Тот отпрянул – от Дато несло перегаром, и Сандрик решил не шутить с ним дальше.
– Просто дай мне тут сидеть. Я тебя не трогал.
Дато не отставал. Он запрыгнул на блочный выступ и присел рядом с Сандриком. Что, думал Сандрик тем временем, если связка попадет в руки Ники? Что, если ее давно нашел Дато? Он же, тупица, побежал, небось, сразу к брату, чтобы тот все порешал. Они вычислили, что квартира наша, и за бутылкой водки обсудили свой план.
– И как выглядит твой миллион?
– Зеленого цвета.
– Странно. Я думал, он звенит. И совсем не зеленый…
– Почему ты так сказал?! – Сандрик решительно повернулся всем телом к Дато.
– А почему ты так занервничал? – полюбопытствовал тот.
– Так, просто. – Сандрик с опаской покосился на Дато. – А что?…
– Ничего, – Дато сорвал высокую тростинку и стал ломать ее на мелкие клочки. Движения его были нервными и неточными. – Знаешь, папа всегда любил Нику сильнее меня. «Мой Никуша» – так и называет его всегда. Даже когда брат попадает в серьезные передряги. А меня он никогда не зовет Датуной.
– Так не судят о любви, – осторожно поддержал беседу Сандрик.
– Но я же чувствую: вот не любит, и все. Говорит: ты – мой позор. Вот так: Никуша всех обокрал, а позор – я.

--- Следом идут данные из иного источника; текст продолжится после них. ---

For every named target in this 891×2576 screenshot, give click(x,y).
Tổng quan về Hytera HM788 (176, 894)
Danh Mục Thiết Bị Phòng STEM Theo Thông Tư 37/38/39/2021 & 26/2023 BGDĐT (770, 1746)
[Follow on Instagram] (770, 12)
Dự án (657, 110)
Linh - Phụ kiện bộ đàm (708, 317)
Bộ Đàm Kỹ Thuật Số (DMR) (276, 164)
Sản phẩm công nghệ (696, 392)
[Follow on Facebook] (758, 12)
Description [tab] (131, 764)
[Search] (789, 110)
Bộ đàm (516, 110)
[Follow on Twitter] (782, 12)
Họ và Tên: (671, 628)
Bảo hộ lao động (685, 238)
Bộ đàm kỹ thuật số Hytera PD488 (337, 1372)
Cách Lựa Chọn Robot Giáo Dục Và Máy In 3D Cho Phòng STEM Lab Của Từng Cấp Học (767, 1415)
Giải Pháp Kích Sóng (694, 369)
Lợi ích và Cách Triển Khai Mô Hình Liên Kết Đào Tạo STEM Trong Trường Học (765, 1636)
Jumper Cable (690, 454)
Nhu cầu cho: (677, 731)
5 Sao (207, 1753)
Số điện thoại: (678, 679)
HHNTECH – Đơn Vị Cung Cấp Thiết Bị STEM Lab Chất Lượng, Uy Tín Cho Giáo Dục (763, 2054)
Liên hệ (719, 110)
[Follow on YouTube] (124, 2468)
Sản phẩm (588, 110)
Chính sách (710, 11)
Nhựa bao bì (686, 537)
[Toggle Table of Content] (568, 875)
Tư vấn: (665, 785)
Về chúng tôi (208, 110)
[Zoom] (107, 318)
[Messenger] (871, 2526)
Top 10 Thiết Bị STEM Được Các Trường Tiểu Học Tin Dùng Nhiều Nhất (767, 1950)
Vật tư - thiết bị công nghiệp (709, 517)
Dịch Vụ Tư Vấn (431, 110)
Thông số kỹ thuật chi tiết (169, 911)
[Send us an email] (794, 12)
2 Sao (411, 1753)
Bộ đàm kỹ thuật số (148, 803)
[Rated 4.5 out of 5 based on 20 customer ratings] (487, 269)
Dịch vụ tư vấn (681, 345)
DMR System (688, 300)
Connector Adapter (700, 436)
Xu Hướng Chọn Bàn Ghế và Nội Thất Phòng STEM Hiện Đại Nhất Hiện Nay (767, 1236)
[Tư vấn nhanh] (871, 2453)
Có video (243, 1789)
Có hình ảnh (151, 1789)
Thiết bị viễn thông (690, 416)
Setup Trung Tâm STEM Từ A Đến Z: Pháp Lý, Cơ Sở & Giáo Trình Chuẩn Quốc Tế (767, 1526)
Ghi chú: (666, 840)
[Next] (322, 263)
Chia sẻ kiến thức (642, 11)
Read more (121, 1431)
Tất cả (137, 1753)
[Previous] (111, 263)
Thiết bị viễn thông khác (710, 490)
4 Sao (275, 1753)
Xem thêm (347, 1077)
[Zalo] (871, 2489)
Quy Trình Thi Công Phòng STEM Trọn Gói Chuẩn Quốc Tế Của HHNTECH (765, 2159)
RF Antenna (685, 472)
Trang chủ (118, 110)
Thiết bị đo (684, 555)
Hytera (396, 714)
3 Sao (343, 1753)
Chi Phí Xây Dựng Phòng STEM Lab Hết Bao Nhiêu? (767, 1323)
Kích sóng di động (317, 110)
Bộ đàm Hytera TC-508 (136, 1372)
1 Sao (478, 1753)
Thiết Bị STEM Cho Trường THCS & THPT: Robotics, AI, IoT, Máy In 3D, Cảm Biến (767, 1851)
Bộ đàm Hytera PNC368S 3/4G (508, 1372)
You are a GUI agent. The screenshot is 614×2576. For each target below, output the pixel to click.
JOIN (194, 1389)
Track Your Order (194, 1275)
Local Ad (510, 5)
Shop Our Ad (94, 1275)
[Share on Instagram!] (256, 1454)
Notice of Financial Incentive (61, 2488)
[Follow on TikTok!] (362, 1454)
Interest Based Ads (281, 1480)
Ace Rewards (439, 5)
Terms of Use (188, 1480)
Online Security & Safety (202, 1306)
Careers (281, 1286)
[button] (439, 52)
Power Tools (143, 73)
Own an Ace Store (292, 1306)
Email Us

– Не принимай близко к сердцу, – повторил Сандрик слова, которые мать часто говорила ему самому. Повторил и сам себе усмехнулся.
А потом Дато вдруг резко сменил тон:
– Знаешь, на во-он том кладбище, что на горе, не все так просто, – начал он загадочно.
– Что ты имеешь в виду?
– Сразу за кладбищем… Ты вообще бывал там?
– Нет еще.
– Сразу за ним пригорок, и там закопаны никому не известные люди – ну те, у кого не нашлась родня, когда обнаружился сам труп. То есть, может, родня и есть, но не объявилась, когда сообщили о трупе. И знаешь, я там был. Из пригорка торчат кисти рук, ступни, даже головы, так их наплевательски закапывали. А совсем рядом течет ручей. Туда, короче, смывает тела. Поэтому там не купаются местные, деревенские.
– Бред какой-то! – По спине Сандрика пробежали мурашки, едва он вспомнил, как Дато бегал с топором за отцом.
– Это ты так думаешь. А вот на Пасху исчезают все крашеные яйца, оставленные на могилах. Это, если верить местным, те самые трупы с пригорка и утаскивают, когда их смывает ручьем ближе к могилам.
– Почему ты мне это все рассказываешь? – не вытерпел Сандрик. – Какое вообще отношение имеет это к.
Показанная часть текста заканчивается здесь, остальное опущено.